I checked out your site and looks like you have some great blades. I do have a question though, what type of steel do you use in the multi-carry tanto or spear point and the personal tanto or spear point? Are they also the high carbon 1095?

Thanks for your response.
 
Currently all I use is 1095 steel, I have chenked out my heat treating process (Edge hardened) while I was working at a climbing equipment company and it tests at 59 rockwell on the edge and tip and 54 rockwell on the handle.

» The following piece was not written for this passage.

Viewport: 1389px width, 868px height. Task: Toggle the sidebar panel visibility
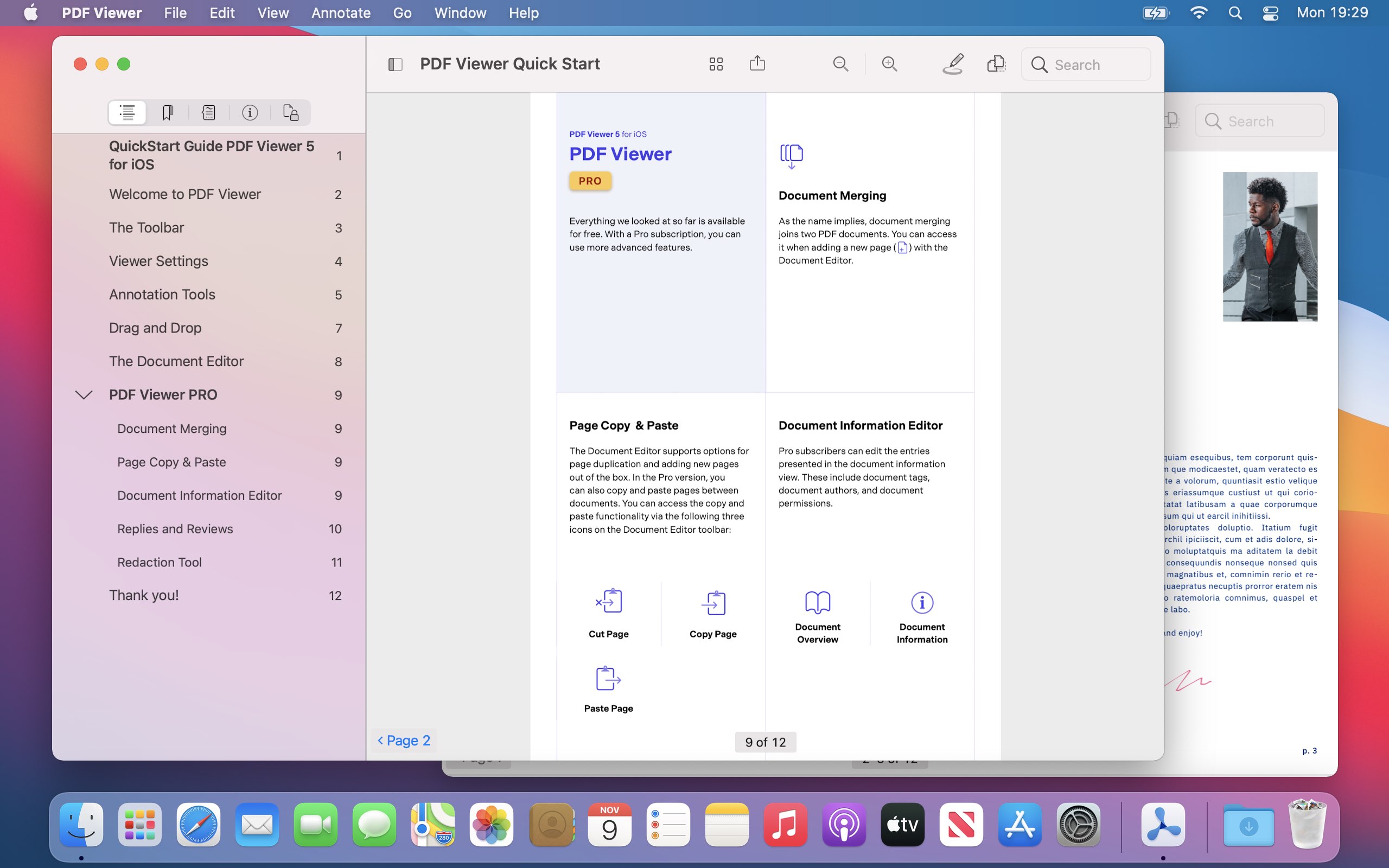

It provides a stong and flexable knife.

 
Just read your web,nice knives,but i think you do yourself a disservice by depending on hollow grind.,fixture,grinding by freehand method is not hard to learn and much easier to do on complicated profiles.Try BG42 easy to work,makes great knives.No criticism of your work or methods intended. good luck.JPM

 
Who uses grinding jigs and is it cheating?

I have worked the past 3 years as a machinist doing CNC work and for a rescue equipment manufacturer. You look thru all of the shops and you will see drilling indexes, grinding jigs, and special tooling designed for efficient production. It is the industry standard to use the latest technology. In today's techno-society with mini cnc mills and plasma cutters (I use both) who's to say what is cheating? what about the band saw vs the hand hacksaw? Or the light bulb vs a kerosene lamp? How far are we going to carry this? I saw in my early learning years a knife maker who had 4 drill presses for each step of manufacture. He used a indexing rig on his mill to cut guards. That was Bob Loveless's shop and he wasn't at the time grinding his own blades. Is he cheating?

So if I am using a grinding jig (I still hand grind my double edged fighting knives) or a mill or a hand crank drill... let the customer decide (I try and deliver a quality product timely and reasonably priced).